I get tired of saying it—so this may even be the last time—but you can’t help but notice that The Quiet Man is one of those classic Hollywood films that couldn’t possibly be made today. I think I’d be shocked to see one you could make at this point. The (semi-) positive aspect of this, I suppose, is that, like the Korean and Chinese films that took up such a substantial portion of my pre-lockdown viewing, these classics feel fresher and bolder and more fun than they might have only a few years ago, to say nothing of more interesting in terms of their commentary on the Human Condition.

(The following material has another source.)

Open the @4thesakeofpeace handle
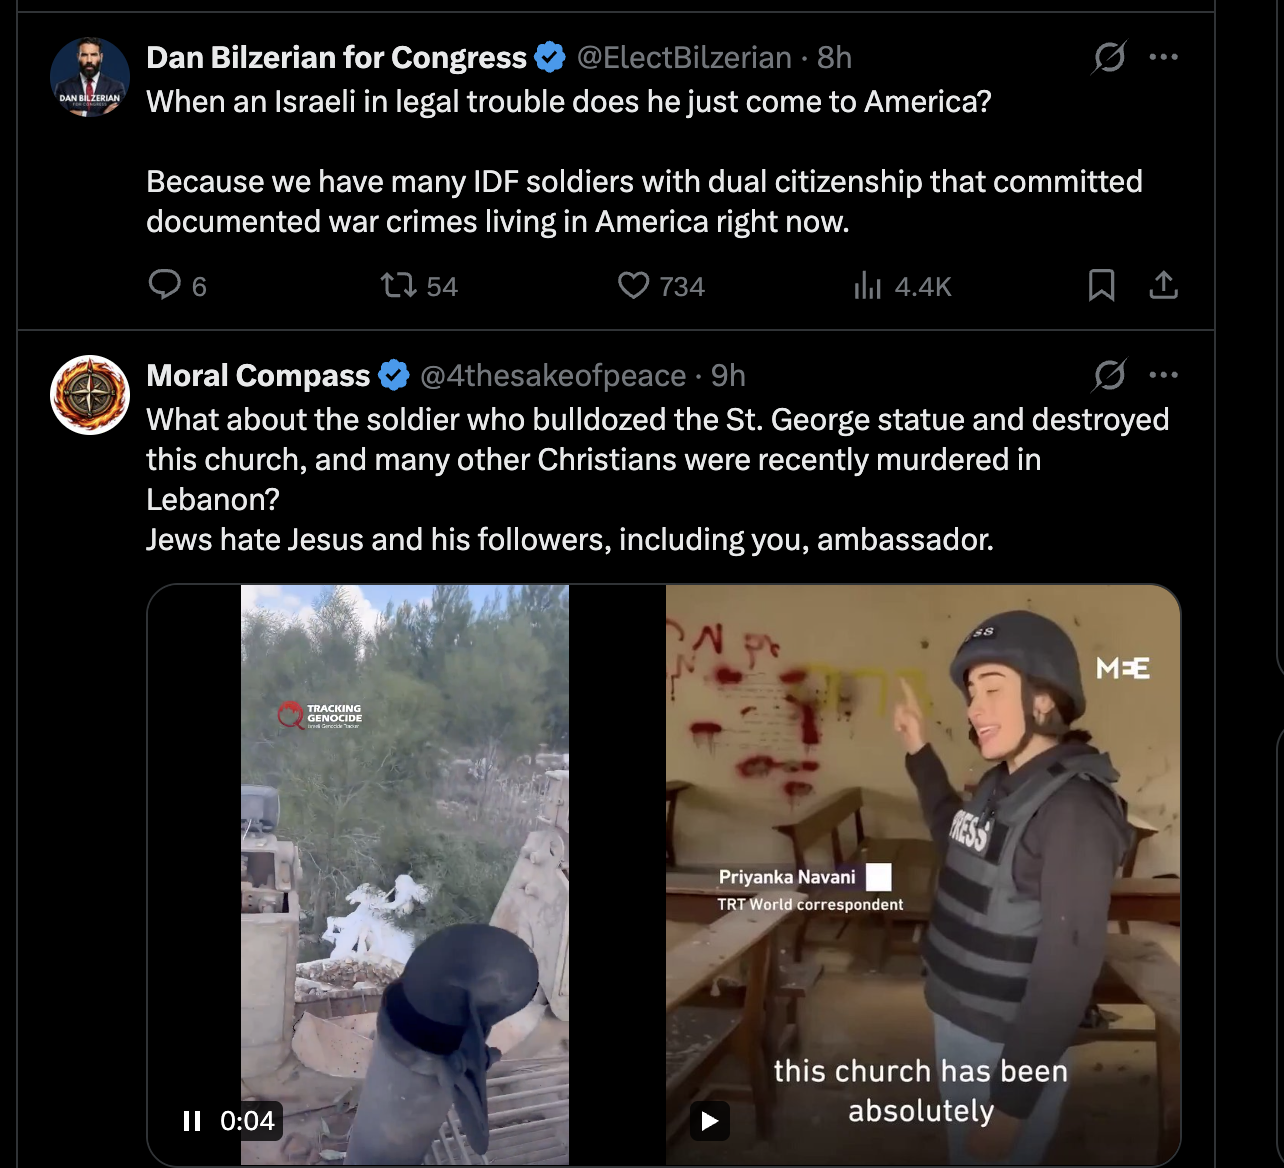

Which, ultimately, The Quiet Man is in its own beautiful, charming way. The plot is one of the simplest: Sean Thornton, an American from Pittsburgh, returns to his family’s old home in Castletown, Ireland, where he meets and immediately falls for Mary Kate Danahar whose brother, Will, he alienates by purchasing the old family farm, thus creating the barrier to his ultimate happiness with Mary Kate.
The wrinkle is that Sean is a peaceful man, a “quiet” man, because he doesn’t fight. Will constantly offends him and Mary Kate, and Sean’s reaction is to not care. He’s an American, so he’s shocked to find that as the Danahar patriarch, Will can prevent their marriage. He’s wealthy, at least by Irish standards (though nobody seems to pick up on that), so he doesn’t understand Mary Kate’s attachment to her dowry, or the 350 pounds that Will has specifically refused to hand over.

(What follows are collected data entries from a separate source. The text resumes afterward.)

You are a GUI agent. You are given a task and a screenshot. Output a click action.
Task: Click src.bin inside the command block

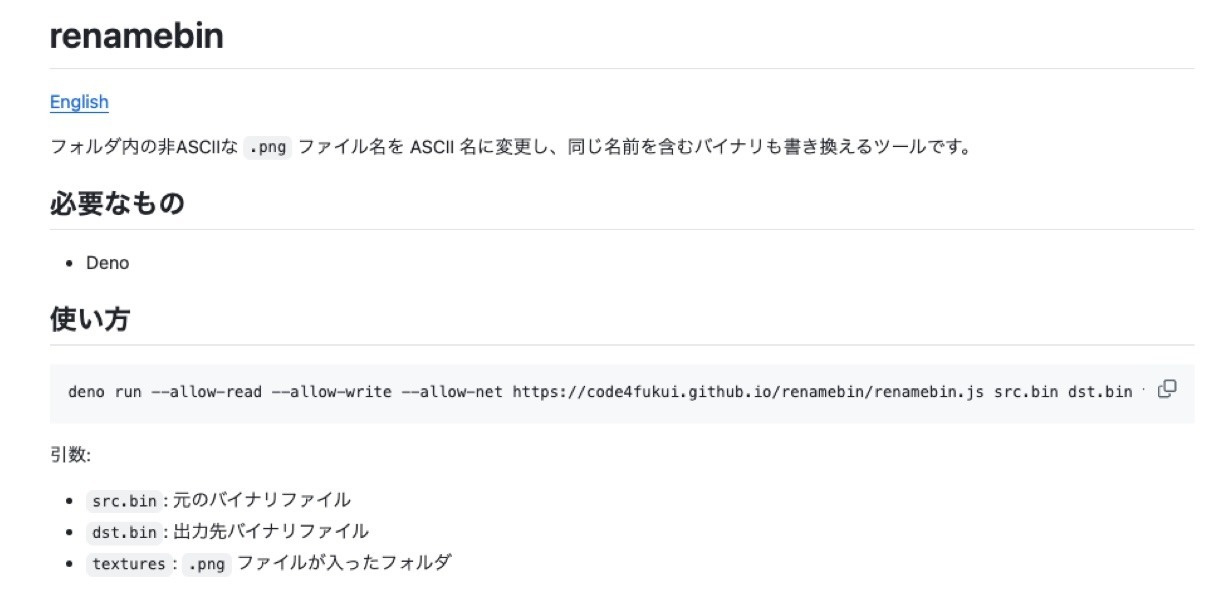[1026, 391]
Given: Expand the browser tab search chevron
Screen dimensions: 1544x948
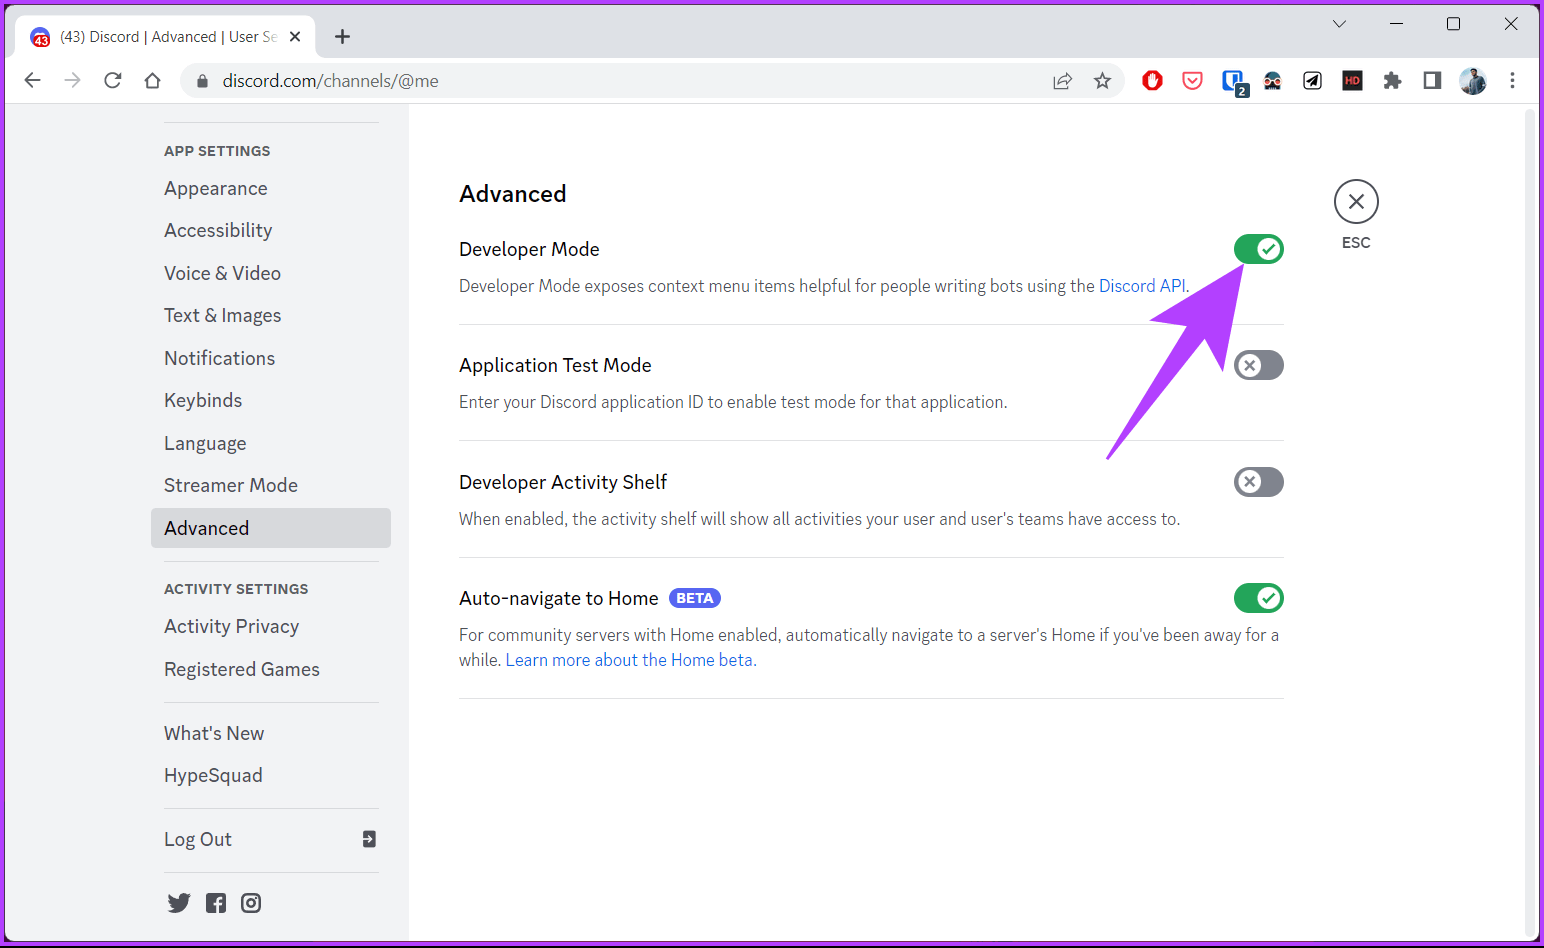Looking at the screenshot, I should pyautogui.click(x=1339, y=23).
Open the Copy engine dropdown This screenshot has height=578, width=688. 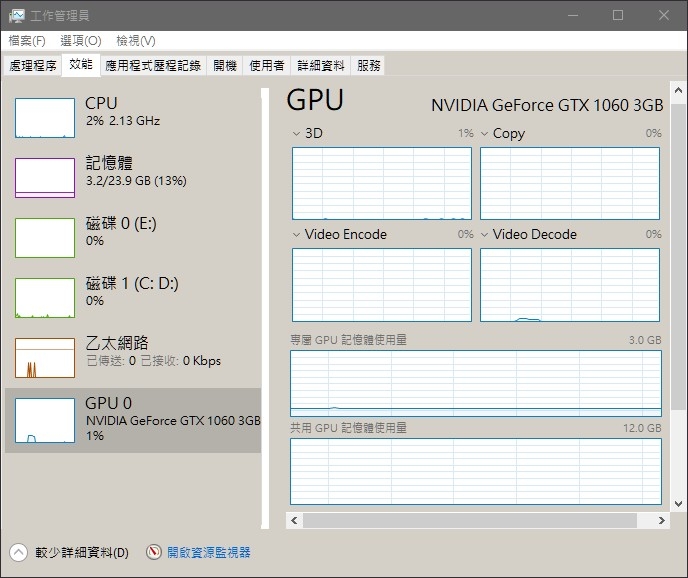484,133
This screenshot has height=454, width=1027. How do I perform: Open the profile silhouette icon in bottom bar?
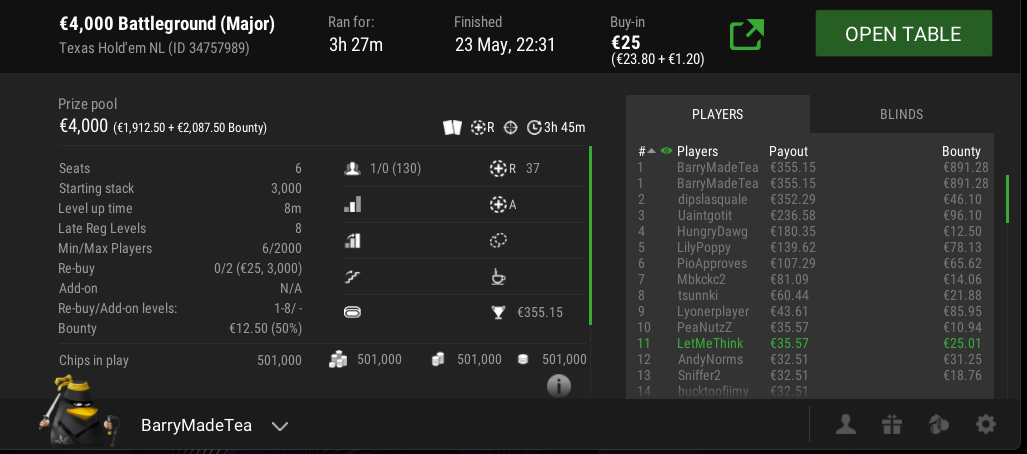point(846,425)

This ultimately boils down into Mary Kate losing respect for Sean and thinking he’s a coward, at which point we learn Sean’s secret, and what he must overcome to win Mary Kate’s love.
The Flower pointed out to me, quite astutely, that the moral of the movie was that Sean had to learn to fight with love. And of course, the movie ends with one of the most extended brawls in movie history (John Carpenter having used it for inspiration for the Roddy Piper/David Keith battle in They Live) and almost certainly the most joyous. The entire village swarms around Will and Sean as they roll from hill to street to field to river, everyone drinking and cheering.
I can’t even.
The movie trucks in stereotypes, romanticization, idealization and is so heteronormative, Disney Co. is probably lobbying to have it burned, and it’s absolutely wonderful and completely inoffensive to those not looking to take offense. Much like Seven Brides For Seven Brothers (1954), it comes from a time when cultural differences were a topic of amusement, rather than a profit center for useless PhD holders.

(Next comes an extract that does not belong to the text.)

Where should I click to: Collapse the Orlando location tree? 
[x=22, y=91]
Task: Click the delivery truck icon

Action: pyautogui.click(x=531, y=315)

I don’t suppose anything has to be said about six-time Oscar-winner John Ford, who won for The Informer, The Grapes of Wrath, How Green Was My Valley and this film, as well as for two WWII semi-documentaries (The Battle of Midway and December 7th: The Movie) but who (I don’t think) ever went to the ceremonies. He was not even nominated for The Man Who Shot Liberty Valence, The Searchers, My Darling Clementine, Mister Roberts or Fort Apache.
About our three principals, John Wayne (Oscar for True Grit), Victor McLaglen (Oscar for The Informer) and Maureen O’Hara (honorary Oscar in 2015), what can we say? They’re all too old (by at least ten years) for the parts they’re playing and it doesn’t matter in the slightest. Wayne is at his Wayne-iest, but it couldn’t feel fresher than it does in this fish-out-of-water scenario. McLaglen is convincingly belligerent but somehow still likable as the antagonist.
O’Hara is the engine that drives the picture, though, and she has the toughest role. One has no trouble believing the “meet cute”, if you can call it that, considering it’s just John Wayne driving along the road while she’s foraging or something, and she sort of flees and sort of looks back, and you know the two are instantly in love (because it’s Wayne and O’Hara!), but O’Hara has to play hard-to-get but not too hard because she’s already crazy for Wayne, and also she’s a mercurial red-head, and also an older unmarried woman—the look she shoots anyone when they call her a “spinster” is priceless—there’s more acting here than Meryl Streep has done in her entire career. But it never seems like acting.
It may have been that her pedigree as “The Pirate Queen” wasn’t strong enough to land her even a nom for this role (Shirley Booth would win for Come Back, Little Sheba, but the rest of the nominees were in movies you probably never heard of), and that just goes to show you the Oscars have always sucked, just not as hard as they have in their recent, more violent incarnation.
Not based on any previously written source material, Ford called on frequent collaborator Frank S. Nugent with a fellow named Maurice Walsh, who had some expertise in Irish matters, I think. Victor Young provides the delightful score, Technicolor the delightful color, Winton Hoch would win his third Oscar for cinematography.
In the end, this is just a joyous and fearless representation of a culture that has a sense of humor about itself (or had, at least), by people who loved it, and who didn’t have the culture cops bearing down on them. I look forward to future times and art forms where this can be true again.